Big Data in the Blender and Soon it Will Render a Virtual Concoction that Helps You Hang On
One of our favorite bloggers when it comes to data integration is Loraine Lawson at IT Business Edge. Last week Ms. Lawson focused in on the concept of “data blending” which by some experts’ definition represents a possible replacement for classic ETL (Extract, Transform and Load). In the piece, Ms. Lawson highlights how some data integration solution providers like Tableau Software are using the term data blending to describe a process for “blending data from multiple data sources on a single worksheet.”
By seeing the idea of data blending through the lens of “Big Data” – a popular topic with Ms.
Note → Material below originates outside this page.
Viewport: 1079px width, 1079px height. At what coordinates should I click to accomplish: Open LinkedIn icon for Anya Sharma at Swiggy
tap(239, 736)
Lawson – she notes that concept “is generating a lot of discussion as a next step for companies investing in Big Data.” A case in point being the recent release of Pentaho’s new Business Analytics 5.0 platform.
From the Pentaho perspective, “blending big data ‘at the source’ maintains the appropriate level of data governance and security necessary for accurate and reliable analysis. In contrast, the more common end user blending “away from the source” approach lacks the ability to audit and cannot ensure correct inferences from the data. Pentaho 5.0 enables analysts to create cleansed, architected blends directly from diverse big data sources with the ease of use and real time access demanded in today’s agile analytics environments.”
The solution the Pentaho uses is actually quite interesting in that, “the main problem we (Pentaho) faced early on was that the default language used under the covers, in just about any business intelligence user facing tool, is SQL. So we figured that it might be easiest if we would translate the SQL used by the various BI tools into Pentaho Data Integration transformations. This way, Pentaho Data Integration is doing what it does best, not directed by manually designed transformations but by SQL.” An interesting proposition that results in the creation of a virtual “database with tables”.